*TEXT PASSAGE*:
● ● ●
While you are busy zooming in and out to look at a picture more carefully on your smartphone, digital zooming tries to maintain the resolution by running algorithms in the background to fill in the missing pieces (pixels) of the image. Most of these image-up scaling techniques deploy machine learning where models learn mapping (selecting filters) by training on corresponding low and high-resolution images. In the learning stage, these low and high-resolution pairs of image patches are nothing but fabrications of the original images. When you zoom in, say 2x times, then, the size of a typical high-resolution patch is 6×6 and that of the synthetically down scaled low-resolution patch is 3×3.
Why Wasn’t Super Resolution Popular Until Now
- Photographers spend most of their time manipulating settings; for example, adjusting ISO sensitivity on their DSLR for a cleaner image. But, a typical phone user wants to have high-quality photos with a single touch. We don’t want to get just a higher resolution noisy image but to develop algorithms that produce less noisy results.
- Localized alignment issues demand the algorithm to be smart enough to perfectly estimate the motion due to unsteady hand movement, moving people and other factors as discussed above.
- The complexity involved in interpolating randomly distributed data; random because the movements are random. So, the data is both dense and scanty and, this irregular spread of data on the grid makes super-resolution more elusive.
Usually, up scaling involves methods like nearest-neighbours, bi-linear or bi-cubic interpolation. These up scaling filters with linear interpolation methods have their limitations in reconstructing images involving complexity and end up with over-smoothening of the edges.
Google has been doing the same with its RAISR (Rapid and Accurate Image Super-Resolution) for its image sharpening and contrast enhancement in their flagship model, Pixel.
Before RAISR, there were models like Anchored Neighborhood Regression (ANR) which computed the compact representation of each patch over the learned dictionaries with a set of pre-computed projection matrices (filters). Then there was SRCNN which built upon deep Convolutional Neural Network (CNN) and learnt mapping through hidden convolutional layers.
RAISR imbibes a learning-based framework which surpasses restoration capabilities of both SRCNN and ANR.
The idea behind RAISR is to enhance the quality of, say, bi-linear interpolation method by applying a set of pre-learned filters on the image patches, chosen by an efficient hashing mechanism. Here, the hashing is done by estimating the local gradients’ statistics. You can see that every 2×2 grid in the picture below contains two green blocks. This pattern considers the human’s optical sensitivity to the colour green.
The camera sensor elements measure the intensity of the incoming light and not the colour itself. As shown in the picture above, an RGB filter (Bayer pattern) array is placed in front of this sensor so that each pixel will be filtered to record one of the three colours. These raw Bayer pattern images are then run through demosaicing algorithms to interpolate RGB values for each pixel. These algorithms utilize intensity values of the surrounding pixels to estimate the value of the desired pixel.
Demosaicing is actually estimating pixel values using nearby values different methods like weighted averages amongst others. Since two-thirds of a zoomed-in image is actually reconstruction, usually we end up with partial information. This loss of information is prevalent even in DSLR cameras but it gets worse when you zoom an image on your phone screens.
How Does Google Address This Issue
With Burst photography, the algorithm tries to compensate for the loss of information in a single frame by taking multiple images. Using multiple frames to improve quality has been in use since Google’s attempt to capture images in a dimly-lit environment with their HDR+ algorithm.
● ● ●
*STATED GOAL 1*: In the super-resolution article, why is an RGB filter array placed in front of the camera sensor? Answer in one to three sentences.
The super-resolution article and the records have no connection to each other.

(Item coordinate data)
● ● ●
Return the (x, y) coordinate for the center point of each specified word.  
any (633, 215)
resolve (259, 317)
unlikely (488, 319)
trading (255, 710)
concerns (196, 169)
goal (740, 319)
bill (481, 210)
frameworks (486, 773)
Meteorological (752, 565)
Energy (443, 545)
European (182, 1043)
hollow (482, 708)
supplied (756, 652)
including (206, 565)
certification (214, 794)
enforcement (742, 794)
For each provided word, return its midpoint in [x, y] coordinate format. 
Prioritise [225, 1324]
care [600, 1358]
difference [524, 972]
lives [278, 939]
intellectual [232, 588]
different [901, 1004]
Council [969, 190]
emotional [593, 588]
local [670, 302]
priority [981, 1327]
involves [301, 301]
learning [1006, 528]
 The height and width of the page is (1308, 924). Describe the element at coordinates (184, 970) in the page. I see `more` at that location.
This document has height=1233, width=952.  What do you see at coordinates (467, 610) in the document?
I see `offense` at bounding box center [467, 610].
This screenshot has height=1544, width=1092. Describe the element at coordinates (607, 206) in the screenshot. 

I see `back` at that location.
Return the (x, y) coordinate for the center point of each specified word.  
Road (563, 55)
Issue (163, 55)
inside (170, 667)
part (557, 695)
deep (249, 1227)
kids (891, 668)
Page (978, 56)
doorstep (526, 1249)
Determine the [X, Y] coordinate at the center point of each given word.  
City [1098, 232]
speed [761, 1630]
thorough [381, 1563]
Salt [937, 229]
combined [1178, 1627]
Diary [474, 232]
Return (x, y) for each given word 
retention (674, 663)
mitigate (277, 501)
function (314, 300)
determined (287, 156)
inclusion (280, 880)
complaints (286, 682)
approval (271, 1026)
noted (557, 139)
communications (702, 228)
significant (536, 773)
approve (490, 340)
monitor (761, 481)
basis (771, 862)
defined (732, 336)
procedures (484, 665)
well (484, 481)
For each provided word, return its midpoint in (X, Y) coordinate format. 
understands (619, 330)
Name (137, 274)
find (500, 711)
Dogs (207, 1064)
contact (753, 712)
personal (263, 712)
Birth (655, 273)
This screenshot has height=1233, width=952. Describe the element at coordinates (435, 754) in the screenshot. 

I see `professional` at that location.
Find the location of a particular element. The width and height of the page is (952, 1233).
● ● ●
*STATED GOAL 2*: Please put the records, from their first line up to and including the line that contains "including (206, 565)", into a numbered list, leaving out blank lines.

*WRITTEN RESPONSE 1*: The camera sensor elements measure the intensity of the incoming light, not the color itself. The RGB filter (Bayer pattern) array is placed in front of the sensor so that each pixel is filtered to record one of the three colors.

*WRITTEN RESPONSE 2*:
1. Return the (x, y) coordinate for the center point of each specified word.  
2. any (633, 215)
3. resolve (259, 317)
4. unlikely (488, 319)
5. trading (255, 710)
6. concerns (196, 169)
7. goal (740, 319)
8. bill (481, 210)
9. frameworks (486, 773)
10. Meteorological (752, 565)
11. Energy (443, 545)
12. European (182, 1043)
13. hollow (482, 708)
14. supplied (756, 652)
15. including (206, 565)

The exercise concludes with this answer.